Your instructions: Copy out all of the following records, replacing "Image resolution:" with "Screen size:" wherever it appears and changing nothing else.

───── Records shown

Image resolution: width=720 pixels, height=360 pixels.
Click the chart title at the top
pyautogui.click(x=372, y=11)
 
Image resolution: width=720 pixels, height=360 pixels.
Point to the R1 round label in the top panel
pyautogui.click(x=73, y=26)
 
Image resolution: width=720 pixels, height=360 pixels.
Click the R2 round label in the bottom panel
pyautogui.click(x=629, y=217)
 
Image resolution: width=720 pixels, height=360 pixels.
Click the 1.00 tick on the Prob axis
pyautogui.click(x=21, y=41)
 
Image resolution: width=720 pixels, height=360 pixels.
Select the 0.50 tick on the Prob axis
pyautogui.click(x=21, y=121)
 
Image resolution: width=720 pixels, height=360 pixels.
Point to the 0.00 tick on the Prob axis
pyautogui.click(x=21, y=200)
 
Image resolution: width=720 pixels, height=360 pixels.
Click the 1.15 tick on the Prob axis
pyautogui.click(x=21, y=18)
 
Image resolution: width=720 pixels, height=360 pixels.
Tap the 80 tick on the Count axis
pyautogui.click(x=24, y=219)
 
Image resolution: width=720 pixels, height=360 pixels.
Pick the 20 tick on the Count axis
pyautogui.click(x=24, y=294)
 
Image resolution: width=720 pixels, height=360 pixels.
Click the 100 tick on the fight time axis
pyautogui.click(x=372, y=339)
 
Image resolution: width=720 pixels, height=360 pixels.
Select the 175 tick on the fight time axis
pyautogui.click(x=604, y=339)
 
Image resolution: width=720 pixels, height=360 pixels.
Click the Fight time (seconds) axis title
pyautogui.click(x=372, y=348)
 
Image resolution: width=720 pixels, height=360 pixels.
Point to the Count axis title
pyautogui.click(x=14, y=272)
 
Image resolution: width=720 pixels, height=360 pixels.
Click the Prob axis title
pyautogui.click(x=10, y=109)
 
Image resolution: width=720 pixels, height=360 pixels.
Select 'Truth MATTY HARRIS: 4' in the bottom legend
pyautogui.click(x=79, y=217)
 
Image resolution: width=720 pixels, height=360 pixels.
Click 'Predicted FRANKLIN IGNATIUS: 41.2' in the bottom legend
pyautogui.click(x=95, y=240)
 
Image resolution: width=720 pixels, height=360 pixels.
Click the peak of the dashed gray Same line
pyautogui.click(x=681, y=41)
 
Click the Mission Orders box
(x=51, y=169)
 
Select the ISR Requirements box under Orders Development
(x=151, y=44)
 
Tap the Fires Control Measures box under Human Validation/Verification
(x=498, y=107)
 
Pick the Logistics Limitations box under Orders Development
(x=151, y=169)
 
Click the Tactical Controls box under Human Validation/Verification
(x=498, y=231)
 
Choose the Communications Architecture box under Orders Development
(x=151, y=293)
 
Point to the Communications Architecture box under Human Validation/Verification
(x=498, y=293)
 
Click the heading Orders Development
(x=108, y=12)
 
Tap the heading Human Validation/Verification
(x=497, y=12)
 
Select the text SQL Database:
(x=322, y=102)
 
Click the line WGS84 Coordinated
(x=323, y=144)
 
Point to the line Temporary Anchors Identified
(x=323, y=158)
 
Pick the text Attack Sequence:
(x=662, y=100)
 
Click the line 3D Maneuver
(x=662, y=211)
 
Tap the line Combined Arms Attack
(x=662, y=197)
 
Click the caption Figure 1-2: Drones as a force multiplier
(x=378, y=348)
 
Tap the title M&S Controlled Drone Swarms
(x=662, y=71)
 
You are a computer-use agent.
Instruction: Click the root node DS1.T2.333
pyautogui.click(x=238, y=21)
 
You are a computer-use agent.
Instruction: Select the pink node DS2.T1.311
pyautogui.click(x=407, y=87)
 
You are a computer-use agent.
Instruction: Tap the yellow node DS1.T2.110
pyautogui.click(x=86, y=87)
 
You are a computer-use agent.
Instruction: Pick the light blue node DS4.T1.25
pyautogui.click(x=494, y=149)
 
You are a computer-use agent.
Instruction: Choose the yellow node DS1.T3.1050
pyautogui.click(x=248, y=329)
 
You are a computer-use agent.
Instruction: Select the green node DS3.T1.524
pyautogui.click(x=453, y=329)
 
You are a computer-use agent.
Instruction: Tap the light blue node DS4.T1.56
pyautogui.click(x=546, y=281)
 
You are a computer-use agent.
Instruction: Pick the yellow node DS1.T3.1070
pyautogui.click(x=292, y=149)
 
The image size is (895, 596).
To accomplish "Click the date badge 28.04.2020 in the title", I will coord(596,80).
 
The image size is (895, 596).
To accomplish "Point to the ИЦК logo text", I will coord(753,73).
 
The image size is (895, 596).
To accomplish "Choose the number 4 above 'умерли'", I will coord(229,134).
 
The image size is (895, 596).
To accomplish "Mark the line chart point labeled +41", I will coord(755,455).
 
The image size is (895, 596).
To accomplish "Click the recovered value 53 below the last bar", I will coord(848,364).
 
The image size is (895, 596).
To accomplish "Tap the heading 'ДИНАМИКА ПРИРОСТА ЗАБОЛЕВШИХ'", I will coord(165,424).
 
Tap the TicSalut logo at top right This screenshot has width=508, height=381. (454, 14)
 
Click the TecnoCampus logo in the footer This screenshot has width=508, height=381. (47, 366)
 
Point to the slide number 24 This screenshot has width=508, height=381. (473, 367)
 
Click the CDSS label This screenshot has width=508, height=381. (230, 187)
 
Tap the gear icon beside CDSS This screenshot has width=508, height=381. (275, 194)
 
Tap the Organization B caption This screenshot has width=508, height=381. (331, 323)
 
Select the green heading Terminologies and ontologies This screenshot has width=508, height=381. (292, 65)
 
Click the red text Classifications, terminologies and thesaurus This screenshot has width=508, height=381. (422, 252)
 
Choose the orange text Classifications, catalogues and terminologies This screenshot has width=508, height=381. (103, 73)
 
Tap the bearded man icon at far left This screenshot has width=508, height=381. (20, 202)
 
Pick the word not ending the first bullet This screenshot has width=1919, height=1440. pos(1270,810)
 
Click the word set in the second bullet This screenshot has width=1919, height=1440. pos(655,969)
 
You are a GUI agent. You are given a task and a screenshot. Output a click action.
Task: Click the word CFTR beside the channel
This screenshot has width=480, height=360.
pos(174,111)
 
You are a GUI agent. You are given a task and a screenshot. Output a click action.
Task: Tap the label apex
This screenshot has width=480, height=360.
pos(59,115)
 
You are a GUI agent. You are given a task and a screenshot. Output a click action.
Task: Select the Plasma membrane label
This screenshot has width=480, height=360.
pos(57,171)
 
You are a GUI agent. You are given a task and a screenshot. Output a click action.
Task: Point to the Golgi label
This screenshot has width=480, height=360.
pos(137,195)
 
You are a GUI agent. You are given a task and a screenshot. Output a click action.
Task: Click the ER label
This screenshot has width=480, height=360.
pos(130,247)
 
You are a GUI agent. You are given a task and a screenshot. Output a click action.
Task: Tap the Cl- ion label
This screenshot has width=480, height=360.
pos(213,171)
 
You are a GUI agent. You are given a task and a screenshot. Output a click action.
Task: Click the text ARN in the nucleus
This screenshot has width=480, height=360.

──────────

Right answer:
Screen size: width=720 pixels, height=360 pixels.
Click the chart title at the top
pyautogui.click(x=372, y=11)
 
Screen size: width=720 pixels, height=360 pixels.
Point to the R1 round label in the top panel
pyautogui.click(x=73, y=26)
 
Screen size: width=720 pixels, height=360 pixels.
Click the R2 round label in the bottom panel
pyautogui.click(x=629, y=217)
 
Screen size: width=720 pixels, height=360 pixels.
Click the 1.00 tick on the Prob axis
pyautogui.click(x=21, y=41)
 
Screen size: width=720 pixels, height=360 pixels.
Select the 0.50 tick on the Prob axis
pyautogui.click(x=21, y=121)
 
Screen size: width=720 pixels, height=360 pixels.
Point to the 0.00 tick on the Prob axis
pyautogui.click(x=21, y=200)
 
Screen size: width=720 pixels, height=360 pixels.
Click the 1.15 tick on the Prob axis
pyautogui.click(x=21, y=18)
 
Screen size: width=720 pixels, height=360 pixels.
Tap the 80 tick on the Count axis
pyautogui.click(x=24, y=219)
 
Screen size: width=720 pixels, height=360 pixels.
Pick the 20 tick on the Count axis
pyautogui.click(x=24, y=294)
 
Screen size: width=720 pixels, height=360 pixels.
Click the 100 tick on the fight time axis
pyautogui.click(x=372, y=339)
 
Screen size: width=720 pixels, height=360 pixels.
Select the 175 tick on the fight time axis
pyautogui.click(x=604, y=339)
 
Screen size: width=720 pixels, height=360 pixels.
Click the Fight time (seconds) axis title
pyautogui.click(x=372, y=348)
 
Screen size: width=720 pixels, height=360 pixels.
Point to the Count axis title
pyautogui.click(x=14, y=272)
 
Screen size: width=720 pixels, height=360 pixels.
Click the Prob axis title
pyautogui.click(x=10, y=109)
 
Screen size: width=720 pixels, height=360 pixels.
Select 'Truth MATTY HARRIS: 4' in the bottom legend
pyautogui.click(x=79, y=217)
 
Screen size: width=720 pixels, height=360 pixels.
Click 'Predicted FRANKLIN IGNATIUS: 41.2' in the bottom legend
pyautogui.click(x=95, y=240)
 
Screen size: width=720 pixels, height=360 pixels.
Click the peak of the dashed gray Same line
pyautogui.click(x=681, y=41)
 
Click the Mission Orders box
(x=51, y=169)
 
Select the ISR Requirements box under Orders Development
(x=151, y=44)
 
Tap the Fires Control Measures box under Human Validation/Verification
(x=498, y=107)
 
Pick the Logistics Limitations box under Orders Development
(x=151, y=169)
 
Click the Tactical Controls box under Human Validation/Verification
(x=498, y=231)
 
Choose the Communications Architecture box under Orders Development
(x=151, y=293)
 
Point to the Communications Architecture box under Human Validation/Verification
(x=498, y=293)
 
Click the heading Orders Development
(x=108, y=12)
 
Tap the heading Human Validation/Verification
(x=497, y=12)
 
Select the text SQL Database:
(x=322, y=102)
 
Click the line WGS84 Coordinated
(x=323, y=144)
 
Point to the line Temporary Anchors Identified
(x=323, y=158)
 
Pick the text Attack Sequence:
(x=662, y=100)
 
Click the line 3D Maneuver
(x=662, y=211)
 
Tap the line Combined Arms Attack
(x=662, y=197)
 
Click the caption Figure 1-2: Drones as a force multiplier
(x=378, y=348)
 
Tap the title M&S Controlled Drone Swarms
(x=662, y=71)
 
You are a computer-use agent.
Instruction: Click the root node DS1.T2.333
pyautogui.click(x=238, y=21)
 
You are a computer-use agent.
Instruction: Select the pink node DS2.T1.311
pyautogui.click(x=407, y=87)
 
You are a computer-use agent.
Instruction: Tap the yellow node DS1.T2.110
pyautogui.click(x=86, y=87)
 
You are a computer-use agent.
Instruction: Pick the light blue node DS4.T1.25
pyautogui.click(x=494, y=149)
 
You are a computer-use agent.
Instruction: Choose the yellow node DS1.T3.1050
pyautogui.click(x=248, y=329)
 
You are a computer-use agent.
Instruction: Select the green node DS3.T1.524
pyautogui.click(x=453, y=329)
 
You are a computer-use agent.
Instruction: Tap the light blue node DS4.T1.56
pyautogui.click(x=546, y=281)
 
You are a computer-use agent.
Instruction: Pick the yellow node DS1.T3.1070
pyautogui.click(x=292, y=149)
 
The image size is (895, 596).
To accomplish "Click the date badge 28.04.2020 in the title", I will coord(596,80).
 
The image size is (895, 596).
To accomplish "Point to the ИЦК logo text", I will coord(753,73).
 
The image size is (895, 596).
To accomplish "Choose the number 4 above 'умерли'", I will coord(229,134).
 
The image size is (895, 596).
To accomplish "Mark the line chart point labeled +41", I will coord(755,455).
 
The image size is (895, 596).
To accomplish "Click the recovered value 53 below the last bar", I will coord(848,364).
 
The image size is (895, 596).
To accomplish "Tap the heading 'ДИНАМИКА ПРИРОСТА ЗАБОЛЕВШИХ'", I will coord(165,424).
 
Tap the TicSalut logo at top right This screenshot has width=508, height=381. (454, 14)
 
Click the TecnoCampus logo in the footer This screenshot has width=508, height=381. (47, 366)
 
Point to the slide number 24 This screenshot has width=508, height=381. (473, 367)
 
Click the CDSS label This screenshot has width=508, height=381. (230, 187)
 
Tap the gear icon beside CDSS This screenshot has width=508, height=381. (275, 194)
 
Tap the Organization B caption This screenshot has width=508, height=381. (331, 323)
 
Select the green heading Terminologies and ontologies This screenshot has width=508, height=381. (292, 65)
 
Click the red text Classifications, terminologies and thesaurus This screenshot has width=508, height=381. (422, 252)
 
Choose the orange text Classifications, catalogues and terminologies This screenshot has width=508, height=381. (103, 73)
 
Tap the bearded man icon at far left This screenshot has width=508, height=381. (20, 202)
 
Pick the word not ending the first bullet This screenshot has width=1919, height=1440. pos(1270,810)
 
Click the word set in the second bullet This screenshot has width=1919, height=1440. pos(655,969)
 
You are a GUI agent. You are given a task and a screenshot. Output a click action.
Task: Click the word CFTR beside the channel
This screenshot has width=480, height=360.
pos(174,111)
 
You are a GUI agent. You are given a task and a screenshot. Output a click action.
Task: Tap the label apex
This screenshot has width=480, height=360.
pos(59,115)
 
You are a GUI agent. You are given a task and a screenshot. Output a click action.
Task: Select the Plasma membrane label
This screenshot has width=480, height=360.
pos(57,171)
 
You are a GUI agent. You are given a task and a screenshot. Output a click action.
Task: Point to the Golgi label
This screenshot has width=480, height=360.
pos(137,195)
 
You are a GUI agent. You are given a task and a screenshot. Output a click action.
Task: Click the ER label
This screenshot has width=480, height=360.
pos(130,247)
 
You are a GUI agent. You are given a task and a screenshot. Output a click action.
Task: Tap the Cl- ion label
This screenshot has width=480, height=360.
pos(213,171)
 
You are a GUI agent. You are given a task and a screenshot. Output a click action.
Task: Click the text ARN in the nucleus
This screenshot has width=480, height=360.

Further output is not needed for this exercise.